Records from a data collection
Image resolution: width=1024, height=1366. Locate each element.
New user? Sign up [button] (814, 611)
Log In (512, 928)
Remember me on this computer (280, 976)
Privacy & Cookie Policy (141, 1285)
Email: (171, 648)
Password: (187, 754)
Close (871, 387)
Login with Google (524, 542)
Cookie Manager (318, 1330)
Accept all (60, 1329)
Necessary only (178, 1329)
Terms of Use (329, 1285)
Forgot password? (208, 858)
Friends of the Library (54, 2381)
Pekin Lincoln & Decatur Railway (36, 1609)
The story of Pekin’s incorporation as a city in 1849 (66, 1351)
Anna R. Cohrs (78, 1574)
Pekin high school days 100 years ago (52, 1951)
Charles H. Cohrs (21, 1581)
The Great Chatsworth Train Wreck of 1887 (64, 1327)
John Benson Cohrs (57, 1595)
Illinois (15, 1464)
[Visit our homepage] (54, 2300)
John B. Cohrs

__WHAT IS EXPECTED__
Set down the lines of the records exactly, from the first one through the line containing "Friends of the Library (54, 2381)", and add nothing else.

__ANSWER SECTION__
Image resolution: width=1024, height=1366. Locate each element.
New user? Sign up [button] (814, 611)
Log In (512, 928)
Remember me on this computer (280, 976)
Privacy & Cookie Policy (141, 1285)
Email: (171, 648)
Password: (187, 754)
Close (871, 387)
Login with Google (524, 542)
Cookie Manager (318, 1330)
Accept all (60, 1329)
Necessary only (178, 1329)
Terms of Use (329, 1285)
Forgot password? (208, 858)
Friends of the Library (54, 2381)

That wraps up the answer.